Wednesday, October 22, 2008
By bus from Sulaymaniyah to Irbil, Iraq – Wednesday, Oct. 22
When I lived in Canada, a road trip meant piling with friends into my green Ford Escort, the windows down and the radio loud as we set off from my hometown of Ottawa to Montreal or Toronto for the weekend. During the years I lived in Russia, a “road trip” usually meant taking the train, speeding between Moscow and St. Petersburg or rolling slowly across the awe-inspiring distances to the east.
In the Middle East, a road trip means military checkpoints. Whether you’re driving between the holy cities of Jerusalem and Bethlehem, heading to the scenic south of Lebanon, or doing what I did today – cutting across the north of war-torn Iraq by bus – hitting the road means spending a large chunk of your journey having your documents and belongings checked by nervous soldiers.
For the three-plus hours the 17 other passengers and I sat crammed into a decades-old Toyota bus, we hit six checkpoints. Two of them were manned by Iraqi army soldiers, the other four by the pershmerga (ready-to-die) militia that is the de facto army of the autonomous Kurdish region in the north of Iraq. By the last of them – when I was asked to get out of the vehicle so that I could be more closely examined by a swarthy soldier with kebab breath – I was even thinking fondly of the Ontario Provincial Police and their nefarious speed traps. Yes, the checkpoints were that aggravating.
The bumpy, 205-kilometre drive from Sulaymaniyah to Irbil was nonetheless as exhilarating in its own way as those weekend rips to Montreal. For the past five years, reporters like me have had to skulk around this country, fearing car bombs and kidnappings.
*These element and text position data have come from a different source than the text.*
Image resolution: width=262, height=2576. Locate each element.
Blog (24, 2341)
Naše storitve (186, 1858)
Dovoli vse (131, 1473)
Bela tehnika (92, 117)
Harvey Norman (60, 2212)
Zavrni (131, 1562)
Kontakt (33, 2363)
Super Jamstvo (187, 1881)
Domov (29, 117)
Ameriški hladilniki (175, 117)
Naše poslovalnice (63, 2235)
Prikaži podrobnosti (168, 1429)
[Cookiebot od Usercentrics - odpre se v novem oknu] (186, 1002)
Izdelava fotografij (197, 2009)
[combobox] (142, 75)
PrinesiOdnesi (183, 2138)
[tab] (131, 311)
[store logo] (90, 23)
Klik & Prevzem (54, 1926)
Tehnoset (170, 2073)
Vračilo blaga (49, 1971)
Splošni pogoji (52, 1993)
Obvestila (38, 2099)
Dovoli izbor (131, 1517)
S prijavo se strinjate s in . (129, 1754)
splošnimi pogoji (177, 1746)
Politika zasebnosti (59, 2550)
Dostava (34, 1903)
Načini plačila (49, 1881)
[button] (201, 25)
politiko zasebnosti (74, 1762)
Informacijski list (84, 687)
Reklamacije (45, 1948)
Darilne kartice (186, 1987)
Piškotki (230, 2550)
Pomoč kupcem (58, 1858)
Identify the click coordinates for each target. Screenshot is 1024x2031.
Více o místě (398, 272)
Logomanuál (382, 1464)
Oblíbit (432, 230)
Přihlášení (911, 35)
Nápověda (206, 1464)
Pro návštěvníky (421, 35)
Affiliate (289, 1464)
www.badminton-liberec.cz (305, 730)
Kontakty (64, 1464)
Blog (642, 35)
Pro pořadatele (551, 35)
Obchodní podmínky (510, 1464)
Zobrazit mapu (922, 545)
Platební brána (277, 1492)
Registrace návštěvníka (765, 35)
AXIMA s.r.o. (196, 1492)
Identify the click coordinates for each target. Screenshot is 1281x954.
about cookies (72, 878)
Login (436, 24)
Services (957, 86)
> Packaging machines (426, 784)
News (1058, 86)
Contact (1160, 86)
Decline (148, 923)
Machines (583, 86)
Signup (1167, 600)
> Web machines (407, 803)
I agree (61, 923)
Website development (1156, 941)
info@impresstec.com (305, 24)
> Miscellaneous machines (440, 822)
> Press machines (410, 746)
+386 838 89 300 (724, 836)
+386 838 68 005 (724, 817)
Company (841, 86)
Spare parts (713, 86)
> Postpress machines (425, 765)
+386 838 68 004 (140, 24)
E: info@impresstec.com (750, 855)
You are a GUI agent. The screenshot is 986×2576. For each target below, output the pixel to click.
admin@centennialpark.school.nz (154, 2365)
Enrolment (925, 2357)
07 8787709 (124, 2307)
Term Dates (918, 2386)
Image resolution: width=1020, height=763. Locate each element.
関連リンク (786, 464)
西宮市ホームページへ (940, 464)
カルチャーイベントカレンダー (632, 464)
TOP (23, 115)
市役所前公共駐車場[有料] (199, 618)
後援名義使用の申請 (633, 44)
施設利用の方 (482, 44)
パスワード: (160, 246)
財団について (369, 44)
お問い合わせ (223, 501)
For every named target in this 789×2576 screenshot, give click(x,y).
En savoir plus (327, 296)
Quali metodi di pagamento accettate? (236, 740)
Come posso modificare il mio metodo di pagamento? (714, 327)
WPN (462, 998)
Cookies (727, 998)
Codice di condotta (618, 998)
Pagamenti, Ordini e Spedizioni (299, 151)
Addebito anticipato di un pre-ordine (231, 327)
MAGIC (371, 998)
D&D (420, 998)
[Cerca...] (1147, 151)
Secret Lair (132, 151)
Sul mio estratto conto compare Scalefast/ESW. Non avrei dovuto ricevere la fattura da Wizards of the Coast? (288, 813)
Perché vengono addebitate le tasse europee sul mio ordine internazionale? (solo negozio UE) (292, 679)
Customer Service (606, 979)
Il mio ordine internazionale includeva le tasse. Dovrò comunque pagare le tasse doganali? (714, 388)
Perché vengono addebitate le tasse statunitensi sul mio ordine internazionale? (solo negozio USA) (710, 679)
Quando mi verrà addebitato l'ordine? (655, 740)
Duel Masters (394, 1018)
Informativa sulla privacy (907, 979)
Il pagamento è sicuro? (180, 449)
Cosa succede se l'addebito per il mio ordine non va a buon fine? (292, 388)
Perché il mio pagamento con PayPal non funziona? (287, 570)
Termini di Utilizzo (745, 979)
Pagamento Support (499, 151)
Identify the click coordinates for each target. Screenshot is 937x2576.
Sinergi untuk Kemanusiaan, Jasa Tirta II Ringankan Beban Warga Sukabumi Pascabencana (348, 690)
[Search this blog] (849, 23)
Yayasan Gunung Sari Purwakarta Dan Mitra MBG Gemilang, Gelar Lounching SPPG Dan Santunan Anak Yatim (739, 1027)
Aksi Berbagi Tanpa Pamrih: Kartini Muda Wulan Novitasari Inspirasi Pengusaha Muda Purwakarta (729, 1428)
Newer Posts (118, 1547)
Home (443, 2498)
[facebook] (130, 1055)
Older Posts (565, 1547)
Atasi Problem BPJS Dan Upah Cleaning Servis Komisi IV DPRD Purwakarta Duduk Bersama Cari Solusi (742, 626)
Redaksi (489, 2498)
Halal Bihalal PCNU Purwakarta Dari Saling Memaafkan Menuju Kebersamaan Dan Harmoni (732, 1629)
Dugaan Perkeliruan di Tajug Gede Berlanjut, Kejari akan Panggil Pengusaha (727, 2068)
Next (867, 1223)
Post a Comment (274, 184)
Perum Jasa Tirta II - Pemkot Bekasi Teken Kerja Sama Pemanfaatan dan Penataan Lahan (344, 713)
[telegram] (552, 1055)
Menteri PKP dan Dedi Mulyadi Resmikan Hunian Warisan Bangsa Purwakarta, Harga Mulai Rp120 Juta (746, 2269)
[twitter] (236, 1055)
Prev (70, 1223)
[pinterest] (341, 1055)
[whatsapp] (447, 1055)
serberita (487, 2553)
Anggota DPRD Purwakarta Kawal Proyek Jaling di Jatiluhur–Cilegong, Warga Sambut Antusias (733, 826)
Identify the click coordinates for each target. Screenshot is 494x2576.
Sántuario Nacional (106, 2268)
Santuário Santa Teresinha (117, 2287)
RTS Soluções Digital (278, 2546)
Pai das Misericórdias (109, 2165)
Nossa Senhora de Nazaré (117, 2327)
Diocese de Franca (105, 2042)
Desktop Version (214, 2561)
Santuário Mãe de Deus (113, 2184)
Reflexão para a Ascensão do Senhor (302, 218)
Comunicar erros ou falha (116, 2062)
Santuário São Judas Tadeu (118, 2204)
The last time I was in Baghdad (back in March), a colleague and I used four cars between us, hoping that switching vehicles often enough would keep the anonymous bad guys from tracking our movements too closely. Other journalists travel with their own security detachments.
But today my translator and I simply headed down to the main Sulaymaniyah bus station, found a driver who was hollering out “Hawler! Hawler!” (the Kurdish name for Irbil) and hopped aboard. I grabbed a seat between a gregarious 22-year-old peshmerga fighter heading home to Kirkuk and an intense 26-year-old economics graduate going to Irbil. We sat back and chatted the afternoon away as though we were travelling through a completely normal country somewhere else on this planet.
But this wasn’t that other country, as the jolts to our spine that we experienced each time the bus bounced off a pothole reminded us. Saifeddin Shamseddin, the recent economics grad, was bordering on depressed. His degree, he said, meant nothing in a country where there was no work of any kind for young people like him. He had been in Sulaymaniyah filling out the necessary documentation to go to police college – another Iraqi intellectual forced to pick up a gun because there’s nothing else to do.
“No one is happy here. There are thousands of young students who have just graduated and are now sitting at home jobless” he said, his long legs curled up almost to his chin because the bus seats were so close together.
Mohammed Amin, the young peshmerga fighter, nodded in agreement. He confessed that he was saving up money to pay a smuggler to take him, along with his wife and infant daughter, out of Iraq, to London if they could manage it. “It will continue to get worse here day after day,” he predicted. “I’ve lived here 22 years and I have yet to see one happy day in Iraq."